• Extracted material
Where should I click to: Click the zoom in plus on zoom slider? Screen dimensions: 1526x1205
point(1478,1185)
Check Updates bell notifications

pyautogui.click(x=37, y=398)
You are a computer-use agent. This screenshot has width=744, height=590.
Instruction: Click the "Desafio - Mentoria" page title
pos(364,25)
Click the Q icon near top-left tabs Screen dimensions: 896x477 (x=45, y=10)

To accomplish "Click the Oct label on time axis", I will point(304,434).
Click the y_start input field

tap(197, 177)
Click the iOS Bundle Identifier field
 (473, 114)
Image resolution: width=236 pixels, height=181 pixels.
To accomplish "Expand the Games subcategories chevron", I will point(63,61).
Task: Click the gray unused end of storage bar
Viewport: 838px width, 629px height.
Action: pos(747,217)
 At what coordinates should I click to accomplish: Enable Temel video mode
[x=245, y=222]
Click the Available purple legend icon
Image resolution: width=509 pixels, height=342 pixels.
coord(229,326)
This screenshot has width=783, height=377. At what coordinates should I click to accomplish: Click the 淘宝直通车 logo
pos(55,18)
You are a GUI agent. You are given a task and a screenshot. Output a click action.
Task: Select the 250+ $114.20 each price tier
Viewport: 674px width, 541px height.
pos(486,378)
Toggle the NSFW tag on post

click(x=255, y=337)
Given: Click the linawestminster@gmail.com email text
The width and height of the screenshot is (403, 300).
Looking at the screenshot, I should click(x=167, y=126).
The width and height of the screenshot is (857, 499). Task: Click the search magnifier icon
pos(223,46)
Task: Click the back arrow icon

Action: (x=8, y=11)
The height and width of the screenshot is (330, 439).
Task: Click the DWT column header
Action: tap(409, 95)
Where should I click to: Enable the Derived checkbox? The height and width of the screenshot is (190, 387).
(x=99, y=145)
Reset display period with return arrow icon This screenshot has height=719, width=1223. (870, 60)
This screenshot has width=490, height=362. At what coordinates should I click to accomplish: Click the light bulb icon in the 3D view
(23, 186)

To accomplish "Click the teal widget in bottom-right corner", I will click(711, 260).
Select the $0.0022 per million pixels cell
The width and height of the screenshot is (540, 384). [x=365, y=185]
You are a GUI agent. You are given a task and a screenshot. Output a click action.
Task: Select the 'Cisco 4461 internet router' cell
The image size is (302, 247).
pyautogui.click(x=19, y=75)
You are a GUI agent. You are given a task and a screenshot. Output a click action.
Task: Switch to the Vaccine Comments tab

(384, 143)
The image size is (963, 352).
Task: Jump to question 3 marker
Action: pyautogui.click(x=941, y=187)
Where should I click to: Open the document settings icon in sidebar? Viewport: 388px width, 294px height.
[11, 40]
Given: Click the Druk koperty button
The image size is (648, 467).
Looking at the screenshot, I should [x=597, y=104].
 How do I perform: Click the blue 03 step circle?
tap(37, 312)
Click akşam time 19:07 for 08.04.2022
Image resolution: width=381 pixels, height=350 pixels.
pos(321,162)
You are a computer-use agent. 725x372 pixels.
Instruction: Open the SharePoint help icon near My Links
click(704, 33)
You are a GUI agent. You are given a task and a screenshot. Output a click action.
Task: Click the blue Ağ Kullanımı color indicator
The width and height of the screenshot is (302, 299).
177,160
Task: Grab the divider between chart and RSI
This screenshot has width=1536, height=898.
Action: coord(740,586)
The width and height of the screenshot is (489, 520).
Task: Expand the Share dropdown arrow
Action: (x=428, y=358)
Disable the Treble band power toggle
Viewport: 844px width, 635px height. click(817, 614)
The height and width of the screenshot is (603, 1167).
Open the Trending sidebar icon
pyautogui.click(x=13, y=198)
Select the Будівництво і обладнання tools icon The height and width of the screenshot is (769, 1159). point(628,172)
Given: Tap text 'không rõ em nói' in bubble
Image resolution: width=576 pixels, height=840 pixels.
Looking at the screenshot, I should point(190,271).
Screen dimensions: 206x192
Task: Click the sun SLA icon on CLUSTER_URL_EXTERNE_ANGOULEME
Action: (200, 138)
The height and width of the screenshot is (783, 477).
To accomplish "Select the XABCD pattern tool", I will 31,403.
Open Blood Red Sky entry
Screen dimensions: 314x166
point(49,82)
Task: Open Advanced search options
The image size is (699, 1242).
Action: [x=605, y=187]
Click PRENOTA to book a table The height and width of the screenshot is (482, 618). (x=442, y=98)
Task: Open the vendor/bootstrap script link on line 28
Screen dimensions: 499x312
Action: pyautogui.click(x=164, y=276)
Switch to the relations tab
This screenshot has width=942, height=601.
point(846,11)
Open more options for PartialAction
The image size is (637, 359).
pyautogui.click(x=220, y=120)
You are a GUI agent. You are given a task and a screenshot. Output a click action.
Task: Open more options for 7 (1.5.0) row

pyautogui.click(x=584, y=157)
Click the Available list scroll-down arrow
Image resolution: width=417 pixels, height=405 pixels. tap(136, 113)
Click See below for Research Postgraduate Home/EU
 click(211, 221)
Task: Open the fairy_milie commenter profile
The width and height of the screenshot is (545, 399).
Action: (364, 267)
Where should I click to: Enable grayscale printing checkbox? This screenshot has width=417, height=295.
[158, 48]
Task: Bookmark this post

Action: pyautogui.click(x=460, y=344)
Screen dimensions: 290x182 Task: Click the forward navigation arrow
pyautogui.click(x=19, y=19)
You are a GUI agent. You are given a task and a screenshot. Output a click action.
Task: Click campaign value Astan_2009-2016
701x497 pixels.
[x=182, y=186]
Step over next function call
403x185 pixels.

• Task details
Only the lines that contain the string "text" should be copied from the entries above.

• Your response
Given: Click the linawestminster@gmail.com email text
Given: Tap text 'không rõ em nói' in bubble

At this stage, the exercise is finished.